Items from a dataset:

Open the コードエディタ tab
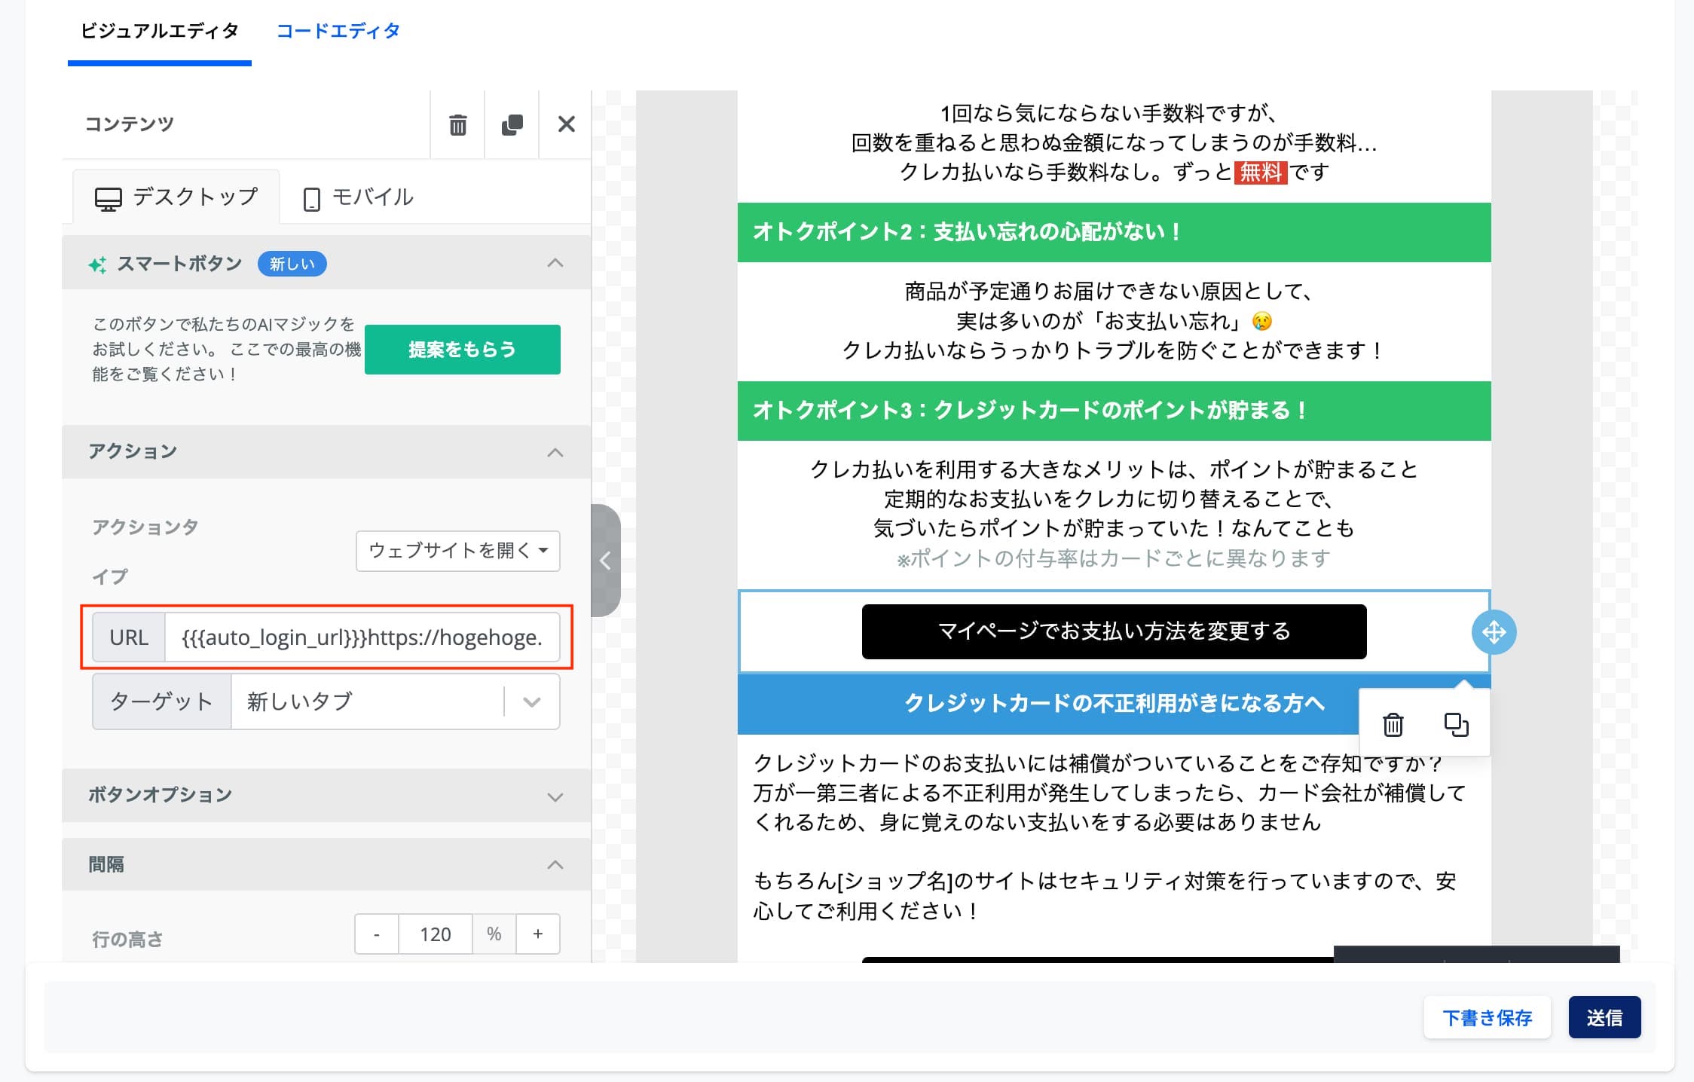This screenshot has width=1694, height=1082. coord(338,31)
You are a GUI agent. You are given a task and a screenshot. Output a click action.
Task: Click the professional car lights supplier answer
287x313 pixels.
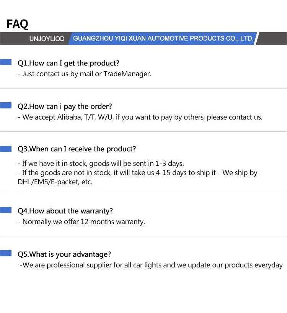[151, 265]
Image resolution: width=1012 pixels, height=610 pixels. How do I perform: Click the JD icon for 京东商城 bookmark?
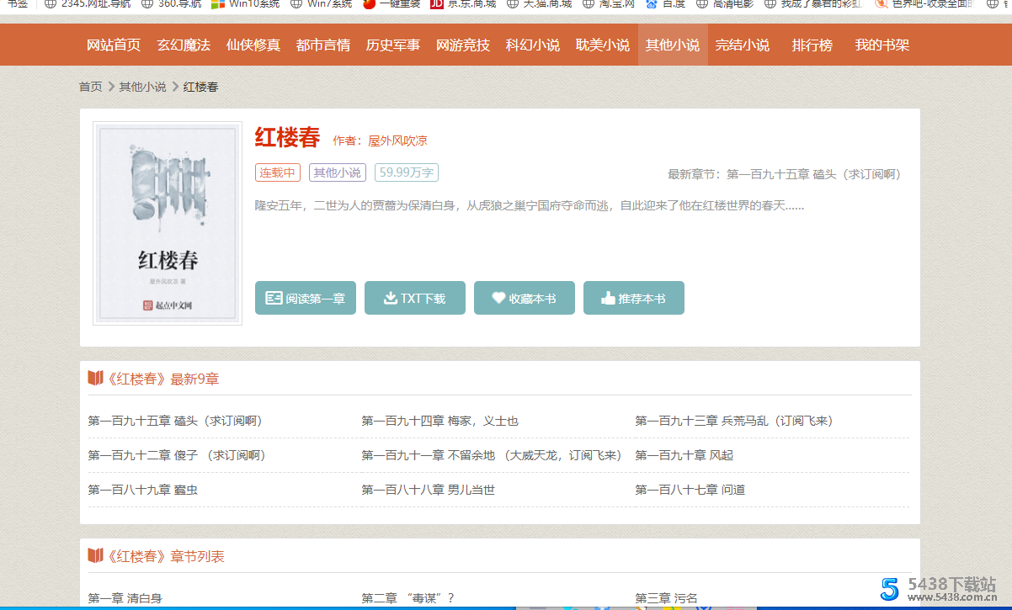pyautogui.click(x=436, y=3)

BRIEF
Retype every line of the material above word for word, and leave the pictures out.

SOLUTION TO THIS TASK
Open the コードエディタ tab
This screenshot has width=1694, height=1082. coord(338,31)
You are a GUI agent. You are given a task and a screenshot. Output a click action.
Task: Click the professional car lights supplier answer
287x313 pixels.
[151, 265]
Image resolution: width=1012 pixels, height=610 pixels. How do I perform: Click the JD icon for 京东商城 bookmark?
pyautogui.click(x=436, y=3)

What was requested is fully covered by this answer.